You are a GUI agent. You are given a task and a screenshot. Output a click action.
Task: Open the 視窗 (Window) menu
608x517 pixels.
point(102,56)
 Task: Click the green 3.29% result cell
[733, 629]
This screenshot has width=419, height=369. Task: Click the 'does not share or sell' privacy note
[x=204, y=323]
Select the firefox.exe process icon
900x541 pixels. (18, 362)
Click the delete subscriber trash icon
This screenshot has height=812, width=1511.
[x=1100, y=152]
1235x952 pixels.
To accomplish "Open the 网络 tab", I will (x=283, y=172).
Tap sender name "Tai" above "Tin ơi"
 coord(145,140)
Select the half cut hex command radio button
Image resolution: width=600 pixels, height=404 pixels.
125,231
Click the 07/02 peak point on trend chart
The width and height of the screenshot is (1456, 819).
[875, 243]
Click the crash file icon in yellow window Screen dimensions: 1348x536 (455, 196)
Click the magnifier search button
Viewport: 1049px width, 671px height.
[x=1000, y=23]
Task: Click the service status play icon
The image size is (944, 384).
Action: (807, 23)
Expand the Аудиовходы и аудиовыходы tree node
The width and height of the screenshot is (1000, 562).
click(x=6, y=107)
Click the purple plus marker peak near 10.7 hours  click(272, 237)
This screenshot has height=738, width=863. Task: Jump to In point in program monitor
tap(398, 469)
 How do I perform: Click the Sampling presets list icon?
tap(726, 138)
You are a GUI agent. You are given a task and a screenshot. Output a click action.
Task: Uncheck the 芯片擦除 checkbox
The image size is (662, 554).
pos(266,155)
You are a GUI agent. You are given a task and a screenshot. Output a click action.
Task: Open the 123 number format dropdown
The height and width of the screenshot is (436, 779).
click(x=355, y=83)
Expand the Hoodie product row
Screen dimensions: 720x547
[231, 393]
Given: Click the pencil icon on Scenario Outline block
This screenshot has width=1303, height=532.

★ ★ ★ ★ ★ ★ ★

WHAT THIS TASK INVOLVES:
Exactly the lines from the one containing "Viewport: 1049px width, 671px height." through the final line of the records above are needed, copied word for word.

WRITTEN REPLY:
Viewport: 1049px width, 671px height.
[x=1000, y=23]
Task: Click the service status play icon
The image size is (944, 384).
Action: (807, 23)
Expand the Аудиовходы и аудиовыходы tree node
The width and height of the screenshot is (1000, 562).
click(x=6, y=107)
Click the purple plus marker peak near 10.7 hours  click(272, 237)
This screenshot has height=738, width=863. Task: Jump to In point in program monitor
tap(398, 469)
 How do I perform: Click the Sampling presets list icon?
tap(726, 138)
You are a GUI agent. You are given a task and a screenshot. Output a click action.
Task: Uncheck the 芯片擦除 checkbox
The image size is (662, 554).
pos(266,155)
You are a GUI agent. You are given a task and a screenshot. Output a click action.
Task: Open the 123 number format dropdown
The height and width of the screenshot is (436, 779).
click(x=355, y=83)
Expand the Hoodie product row
Screen dimensions: 720x547
[231, 393]
Given: Click the pencil icon on Scenario Outline block
This screenshot has width=1303, height=532.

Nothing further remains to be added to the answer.